In truth, Doc2Vec is a family of algorithms, each with its own pluses and minuses. As you can see the one on the left looks to be the most informative. That one uses the skip-gram model, which you can look into if you are interested in the details. All in all, I'm impressed with Doc2Vec, and with a little more fiddling I'm sure I could change my implementation to include this more elegant vectorization procedure. However, the current Doc2Vec implementations do not enable you to directly map a text to a unique vector representation. Instead, they infer a "good enough" representation with some random noise, which is not guaranteed to be the same every time you query. I didn't have time to fix this issue so I left the TFIDF in production.
To get a better idea of what comes out of the vectorization process take a look at this text from the example above.
As you can see, many of the words have been truncated by the stemming. Also, even though there are many possible ngrams in this example, none of them are in the final vectorization. That just means that they were either too frequent or not frequent enough to make the cut. All in all, a lot of information has been lost, but we don't know if we've kept enough until we've tried to make a model.
For this model, I didn't have a lot of data, but I had a lot I had to predict. In the end, I was trying to predict 80 diseases, and many of those diseases didn't even have many more than 100 examples in the dataset. That leaves a lot of room to get things wrong.
For example, using the F1 score I only had actual predictive power over a handful of conditions. This was universally true with any model that I used (random forests, SVM, logistic regression, and naive bayes) which is a good indication that I just didn't have enough samples to get a predictive model.
Fortunately, after a little while I realized that my problem was actually way easier than trying to predict the diseases. Really, all I needed was to identify the 10-or-so most probable diseases associated with a given disease. Doing that with some fidelity isn't anywhere near as hard, and I found that I could be pretty successful even with my small dataset. The resulting conditions definitely passed the gut test and matched with pretty good fidelity to my expectations.
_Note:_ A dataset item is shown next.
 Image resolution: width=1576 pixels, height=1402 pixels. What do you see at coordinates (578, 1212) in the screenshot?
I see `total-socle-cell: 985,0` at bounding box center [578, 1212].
To be more systematic, I used an ROC area under the curve to score my models and found that I could get 0.85 (1 being the best) using a moderately sized random forest. So that was the model that ended up going into production.
One interesting thing that falls out of this modelling is the ability to see which words are most important for predicting a given condition. I built an interactive analysis tool to visualize the words that are best at predicting a given condition. One of the coolest predictions is for appendicitis.
As you can see, two of the most closely related phrases are 'right' and 'abdominal pain.' To me it's absolutely incredible that this ended up working so perfectly. Feel free to explore the analysis tool to find more cool patterns like this.
As a cool little additional analysis, I also found that I could infer the connections between diseases based on their co-occurrence in doctor responses. Using this connection map I was able to build a little D3 force graph to visualize the connectivity.
You can definitely see clusters amongst some obviously related conditions. Women's health issues like pregnancy, breastfeeding, and back pain; flu, sore throat, and cold; and all the stds clump together. Some things are less explainable. If you want to explore first hand you can go to the analysis page. Have fun and be safe.